Cricket was suspended in the 2nd world war, and London Colney was slow to revive.
Indeed, between 1950 and 1965 local players represented either (or both) of
two local works teams, St Albans Sand and Gravel, and A. R. Parson's, both playing
at another location in London Colney, the Charles Morris playing fields. Only
in 1965 did London Colney Cricket Club re-emerge from its hibernation. Scores
from that period, and the departure of a number of gifted cricketers, suggest
that the playing facilities were less than ideal. They became impossible at
the end of the decade when the then grounds-man somehow managed to destroy every
blade of grass on the square whilst attempting to fertilise it (his name was
Maurice Pratt - make of that what you will). For a few seasons local players
formed another club, the Caledon Cricket Club, but by 1971 they decided to return
to the Charles Morris Ground, and to again reinstate London Colney Cricket.
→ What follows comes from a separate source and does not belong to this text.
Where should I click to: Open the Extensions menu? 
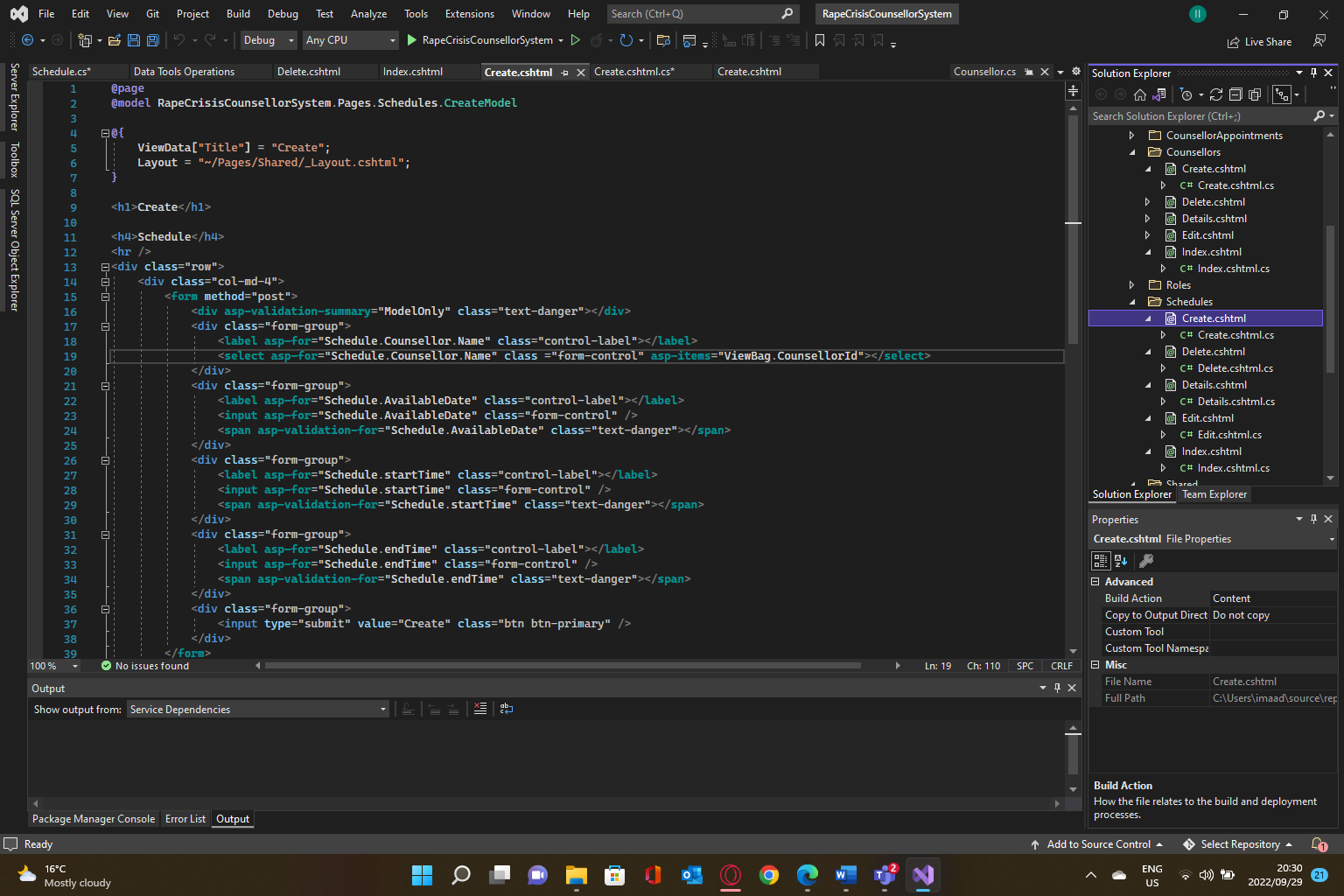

Matches were played on Sundays until 1973, when Saturdays were included.
By 1974 the club felt sufficiently strong to play in the County League of Cricket;
the Herts Cricket Competition group 2. This was a big step as it immediately
gave the club a very competitive Saturday fixture list.
By 1976 the club had a second XI in place, and, more importantly, volunteers
were beginning to care for the home wicket, to encourage a better bounce, higher
scores and more enjoyment. The Herts Cricket Competition was re-structured in
1985, with London Colney playing in Division 3. The League's criteria for a
club playing at this level required a club to be self-contained, with "club
room" as well as changing room and shower facilities. Discussions with the Parish
Council began, as most clubs by now had these full facilities. In 1986 the club
won Division 3 and moved into Division 2, which did result in problems with
the league rules as the club was the only one in Division 2 without the full
facilities. The problems temporarily abated in 1987 as the club returned to
Division 3, although most clubs in that division were also by then improving
their standards. The struggle to comply could not be ignored forever, and it
became the pressing duty of the committee to resolve the issue, particularly
when the club were again promoted as divisional champions in 1991.
Then, quite by chance, with the league future of the club in jeopardy, the
club learned that a ground at Shenley, (the next village) which was privately
owned and with the benefit of a club-room, had become vacant. Discussion were
pursued with the owner, and terms were agreed, and in 1994 the club decided
to remove from the village, with mixed emotions although sure of having made
the right decision.
As the century moved towards its close, the Green St (Shenley) ground again
changed hands, and when the new owners sought to dispose of their asset, London
Colney Cricket Club was once more faced with the prospect of being made homeless,
or to be more accurate, the stark prospect of "buying it or leaving it". With
a recorded tradition going back 150 years there was never a choice. Meetings
with the club members and solicitors ensued, and the membership of the club
determined to buy the ground. With a quite remarkable unity of purpose the necessary
cash was raised, and London Colney Cricket Club acquired its own ground, with
obligations to no man, in the early part of the year 2000.
The new millennium finds the club in an excellent
state. The 2000 season saw both the first and second XI's gain promotion from
their respective divisions, and we frequently buck wider trends by continuing
to put out 2 XI's on a Sunday. Looking back to 1980, we see a time of almost
un-interrupted progress, in facilities, playing standard and strength, and prospects.
In 2005 both the 1st XI and the 2nd XI achieved promotion to Hertfordshire League Divisions 3 and 7 respectively, though after further restructuring of the league, the sides will contest the 2014 season in Divisions 4 and 9. Whilst it remains the dream
to one day take the club back home to within the historical parish boundaries
of London Colney, we are for now in control of our own destiny.
For London Colney Cricket Club, if the past
is long and interesting, the future looks even better.